*** Opening Records ***
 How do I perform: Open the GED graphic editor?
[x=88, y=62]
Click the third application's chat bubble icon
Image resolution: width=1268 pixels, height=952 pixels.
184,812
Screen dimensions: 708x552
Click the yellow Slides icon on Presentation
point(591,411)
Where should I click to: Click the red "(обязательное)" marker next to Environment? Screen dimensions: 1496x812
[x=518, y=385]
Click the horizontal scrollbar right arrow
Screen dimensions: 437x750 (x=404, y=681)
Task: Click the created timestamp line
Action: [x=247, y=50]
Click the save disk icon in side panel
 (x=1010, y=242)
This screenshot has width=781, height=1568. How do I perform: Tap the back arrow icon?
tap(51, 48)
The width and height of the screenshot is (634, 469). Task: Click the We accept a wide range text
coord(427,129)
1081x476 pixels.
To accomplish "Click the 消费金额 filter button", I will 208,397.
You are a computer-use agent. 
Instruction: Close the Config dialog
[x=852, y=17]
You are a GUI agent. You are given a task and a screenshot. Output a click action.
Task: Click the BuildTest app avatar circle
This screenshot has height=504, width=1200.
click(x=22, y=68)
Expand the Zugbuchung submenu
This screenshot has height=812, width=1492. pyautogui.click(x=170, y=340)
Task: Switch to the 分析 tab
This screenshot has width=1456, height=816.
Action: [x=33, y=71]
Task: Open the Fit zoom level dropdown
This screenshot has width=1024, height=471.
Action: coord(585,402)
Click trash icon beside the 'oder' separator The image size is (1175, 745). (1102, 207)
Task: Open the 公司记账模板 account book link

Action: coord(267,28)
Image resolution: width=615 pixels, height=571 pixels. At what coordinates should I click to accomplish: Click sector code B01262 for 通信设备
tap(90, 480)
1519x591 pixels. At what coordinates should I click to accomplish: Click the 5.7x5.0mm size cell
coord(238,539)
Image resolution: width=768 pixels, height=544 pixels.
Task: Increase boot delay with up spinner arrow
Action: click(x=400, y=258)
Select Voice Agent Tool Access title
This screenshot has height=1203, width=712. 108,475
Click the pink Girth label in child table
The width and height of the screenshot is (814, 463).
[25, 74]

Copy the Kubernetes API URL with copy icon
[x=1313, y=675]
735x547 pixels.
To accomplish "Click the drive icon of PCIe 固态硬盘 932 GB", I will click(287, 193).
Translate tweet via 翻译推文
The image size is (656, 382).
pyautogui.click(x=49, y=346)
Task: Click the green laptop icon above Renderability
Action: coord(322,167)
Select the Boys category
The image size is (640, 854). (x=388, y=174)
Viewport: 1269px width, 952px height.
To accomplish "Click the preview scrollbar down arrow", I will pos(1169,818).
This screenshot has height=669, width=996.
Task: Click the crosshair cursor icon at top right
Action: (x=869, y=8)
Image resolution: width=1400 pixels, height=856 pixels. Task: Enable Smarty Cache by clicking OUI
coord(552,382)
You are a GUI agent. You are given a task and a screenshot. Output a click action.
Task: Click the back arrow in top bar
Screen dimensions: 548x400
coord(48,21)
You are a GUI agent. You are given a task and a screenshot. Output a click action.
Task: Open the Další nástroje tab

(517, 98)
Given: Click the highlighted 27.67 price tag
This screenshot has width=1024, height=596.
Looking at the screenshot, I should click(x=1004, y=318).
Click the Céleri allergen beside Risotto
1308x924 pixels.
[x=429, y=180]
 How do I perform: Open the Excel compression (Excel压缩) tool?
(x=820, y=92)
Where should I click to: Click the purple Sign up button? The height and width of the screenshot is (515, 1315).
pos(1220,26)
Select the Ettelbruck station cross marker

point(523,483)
*** Closing Records ***
What the exercise asks: So that no detail is lost, give every line of the data again exactly.

Solution for this task:
 How do I perform: Open the GED graphic editor?
[x=88, y=62]
Click the third application's chat bubble icon
Image resolution: width=1268 pixels, height=952 pixels.
184,812
Screen dimensions: 708x552
Click the yellow Slides icon on Presentation
point(591,411)
Where should I click to: Click the red "(обязательное)" marker next to Environment? Screen dimensions: 1496x812
[x=518, y=385]
Click the horizontal scrollbar right arrow
Screen dimensions: 437x750 (x=404, y=681)
Task: Click the created timestamp line
Action: [x=247, y=50]
Click the save disk icon in side panel
 (x=1010, y=242)
This screenshot has width=781, height=1568. How do I perform: Tap the back arrow icon?
tap(51, 48)
The width and height of the screenshot is (634, 469). Task: Click the We accept a wide range text
coord(427,129)
1081x476 pixels.
To accomplish "Click the 消费金额 filter button", I will 208,397.
You are a computer-use agent. 
Instruction: Close the Config dialog
[x=852, y=17]
You are a GUI agent. You are given a task and a screenshot. Output a click action.
Task: Click the BuildTest app avatar circle
This screenshot has height=504, width=1200.
click(x=22, y=68)
Expand the Zugbuchung submenu
This screenshot has height=812, width=1492. pyautogui.click(x=170, y=340)
Task: Switch to the 分析 tab
This screenshot has width=1456, height=816.
Action: [x=33, y=71]
Task: Open the Fit zoom level dropdown
This screenshot has width=1024, height=471.
Action: coord(585,402)
Click trash icon beside the 'oder' separator The image size is (1175, 745). (1102, 207)
Task: Open the 公司记账模板 account book link

Action: coord(267,28)
Image resolution: width=615 pixels, height=571 pixels. At what coordinates should I click to accomplish: Click sector code B01262 for 通信设备
tap(90, 480)
1519x591 pixels. At what coordinates should I click to accomplish: Click the 5.7x5.0mm size cell
coord(238,539)
Image resolution: width=768 pixels, height=544 pixels.
Task: Increase boot delay with up spinner arrow
Action: click(x=400, y=258)
Select Voice Agent Tool Access title
This screenshot has height=1203, width=712. 108,475
Click the pink Girth label in child table
The width and height of the screenshot is (814, 463).
[25, 74]

Copy the Kubernetes API URL with copy icon
[x=1313, y=675]
735x547 pixels.
To accomplish "Click the drive icon of PCIe 固态硬盘 932 GB", I will click(287, 193).
Translate tweet via 翻译推文
The image size is (656, 382).
pyautogui.click(x=49, y=346)
Task: Click the green laptop icon above Renderability
Action: coord(322,167)
Select the Boys category
The image size is (640, 854). (x=388, y=174)
Viewport: 1269px width, 952px height.
To accomplish "Click the preview scrollbar down arrow", I will pos(1169,818).
This screenshot has height=669, width=996.
Task: Click the crosshair cursor icon at top right
Action: (x=869, y=8)
Image resolution: width=1400 pixels, height=856 pixels. Task: Enable Smarty Cache by clicking OUI
coord(552,382)
You are a GUI agent. You are given a task and a screenshot. Output a click action.
Task: Click the back arrow in top bar
Screen dimensions: 548x400
coord(48,21)
You are a GUI agent. You are given a task and a screenshot. Output a click action.
Task: Open the Další nástroje tab

(517, 98)
Given: Click the highlighted 27.67 price tag
This screenshot has width=1024, height=596.
Looking at the screenshot, I should click(x=1004, y=318).
Click the Céleri allergen beside Risotto
1308x924 pixels.
[x=429, y=180]
 How do I perform: Open the Excel compression (Excel压缩) tool?
(x=820, y=92)
Where should I click to: Click the purple Sign up button? The height and width of the screenshot is (515, 1315).
pos(1220,26)
Select the Ettelbruck station cross marker

point(523,483)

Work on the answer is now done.